The distorted production technique, combined with the darker, aforementioned sludge-sound, is the perfect mix of sharpness and murk, adding additional dynamic to songs that have become both gentler and heavier since their debut ‘When the Kite String Pops.’ In addition to this the compositions on ‘Paegan Terrorism Tactics’ are a cut above older songs for me, as if the band both found the ability to distil their ideas into fewer pieces and work memorable riffs and structures into the album without sacrificing their established sound. This is most obvious where they use the classic Black Sabbath ‘tempo change’ approach and apply it to pieces like “Bleed me an Ocean” or “Paegan Love Song” – two outstanding openers that might have served as singles.
Heavier, almost thrash-pieces like ‘Locust Spawning’ and ’13 Fingers’ are in sharp contrast to the acoustic blues of ‘Dead Girl’ or the feeling of hopelessness that the ‘ballad’ “New Death Sensation” brings, a song that occupies the middle ground between the two more introspective moments from their first album. Elsewhere that stoner-like sludge gets back in the driver’s seat and it’s more of what the band do so well, such as “Diab Soule” or the stand out track “Graveflower” with its wonderfully fuzzy guitar solo.

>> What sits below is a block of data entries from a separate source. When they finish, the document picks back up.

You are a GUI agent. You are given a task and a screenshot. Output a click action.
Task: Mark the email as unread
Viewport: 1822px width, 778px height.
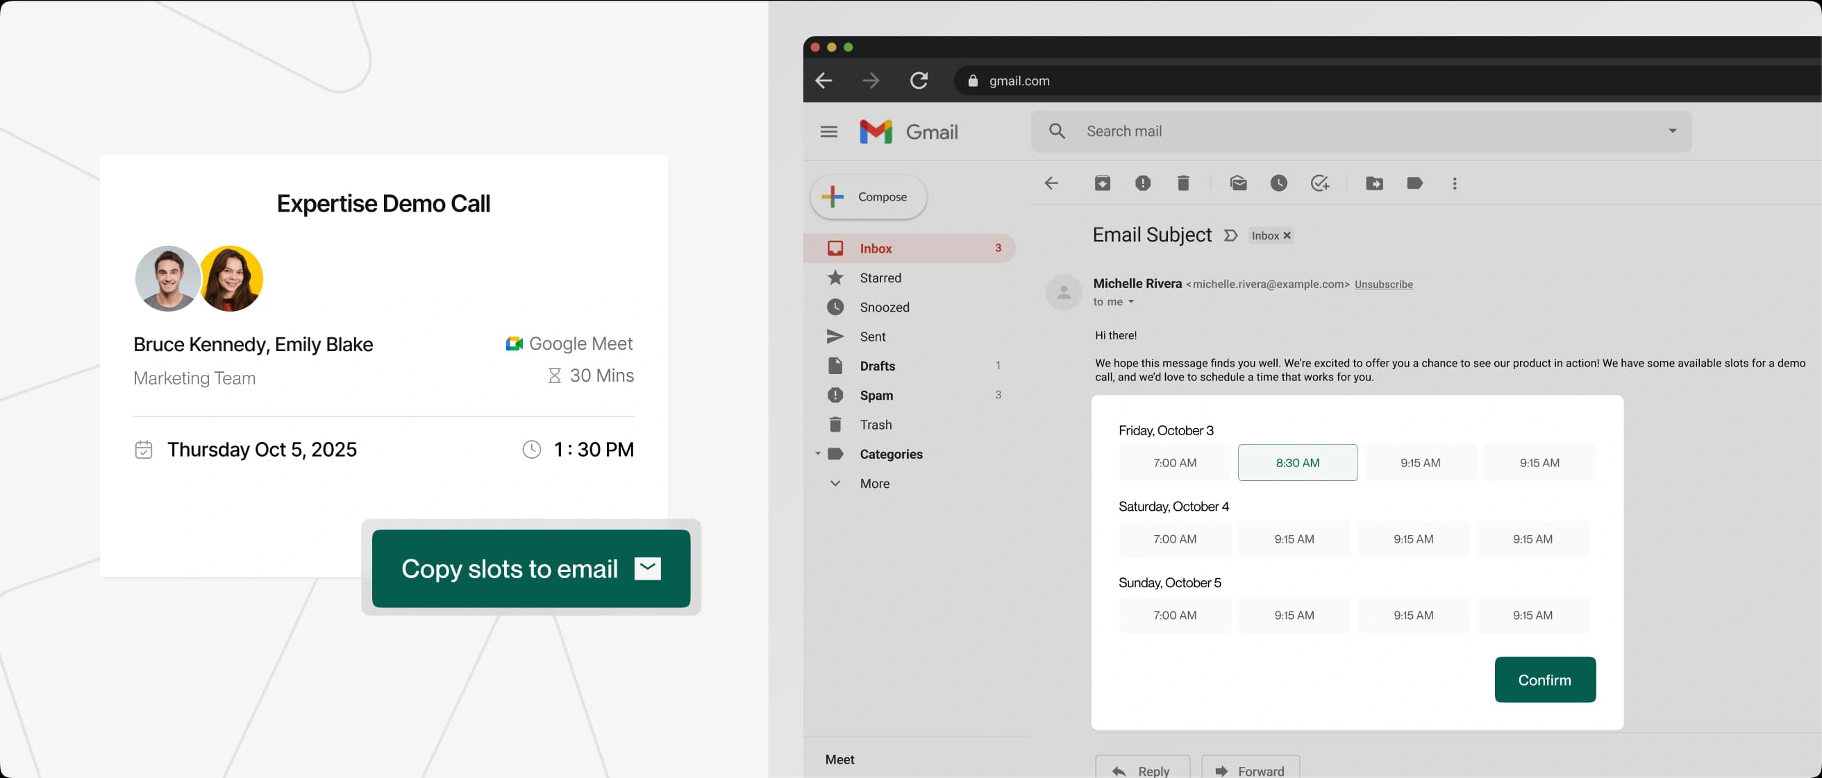(1238, 183)
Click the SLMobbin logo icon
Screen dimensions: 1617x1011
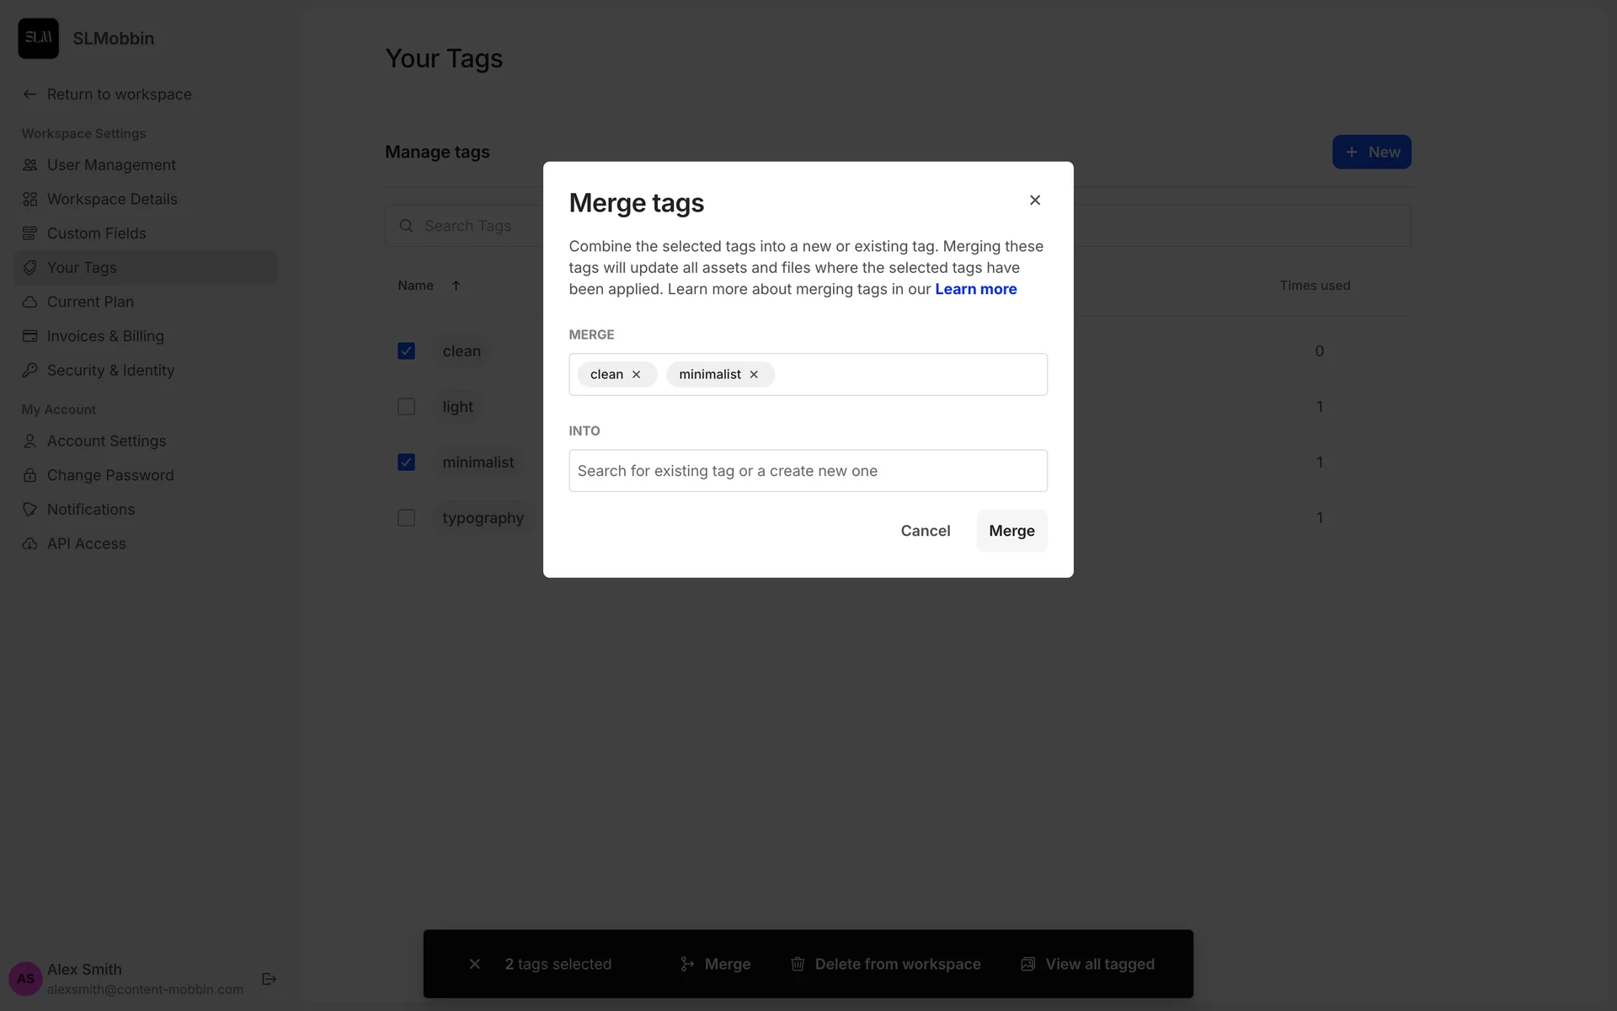[39, 39]
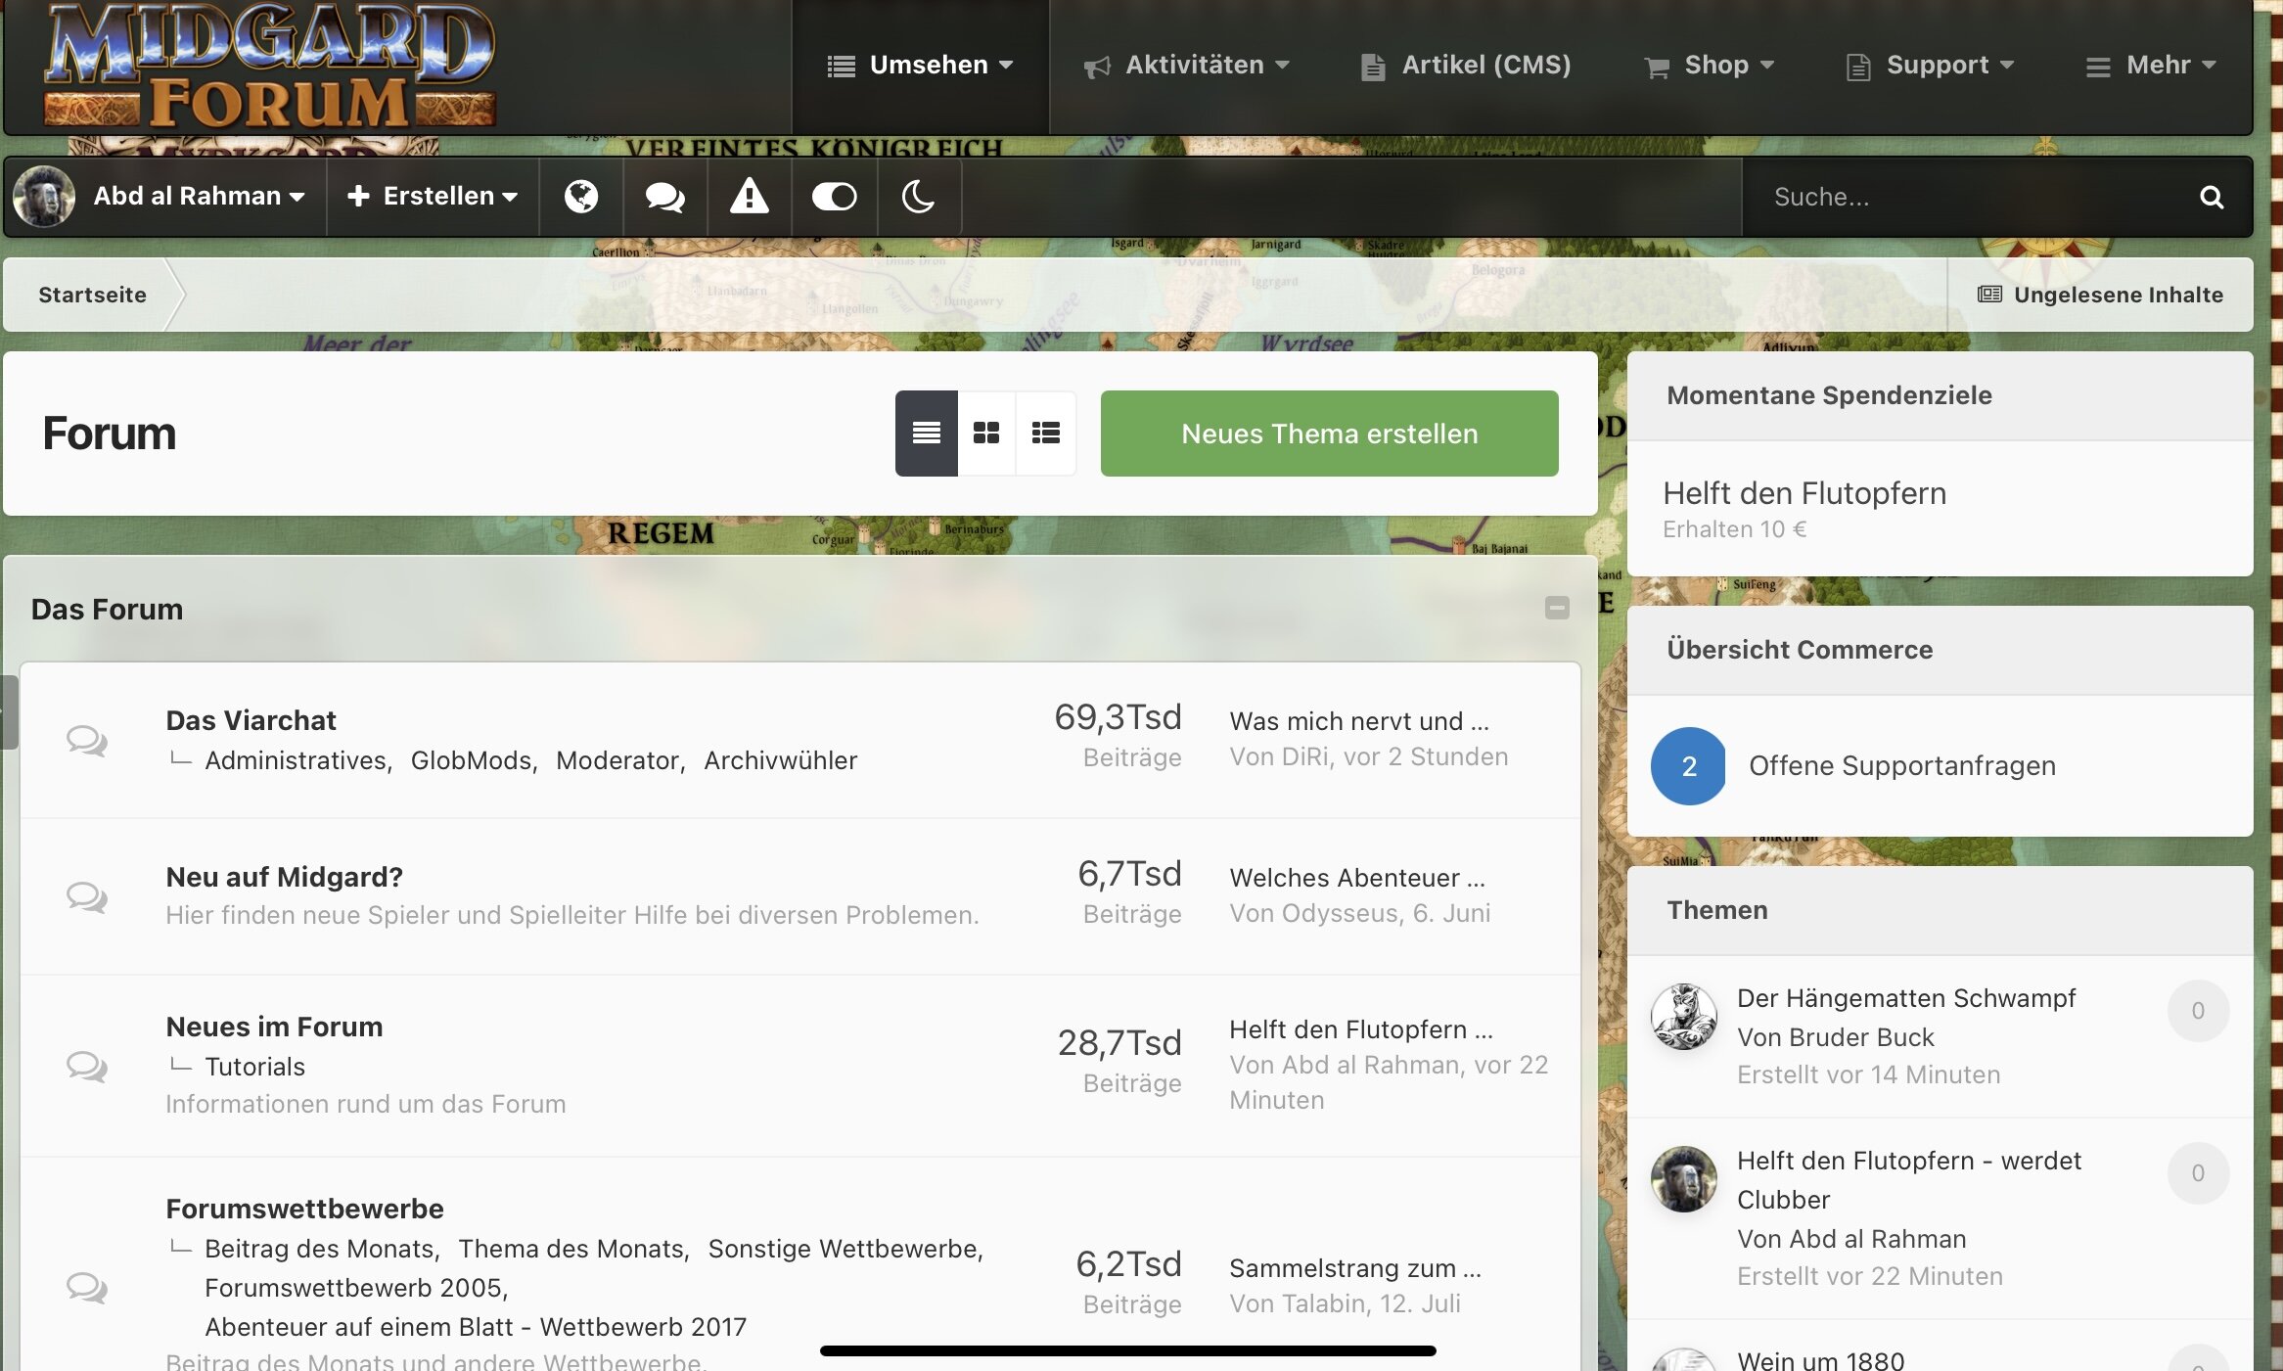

‘Acid Bath’ released two of my favourite metal albums from the 90s, and it’s a damn shame they couldn’t do more due to Audie Pitre’s untimely death, but two is better than none, and this album presents a harrowing and satisfying collection of songs that outstrip most of the material on the debut and should satisfy a lot of fans of sludge, heavy and death metal, and maybe even folks who like their rock with extra metal.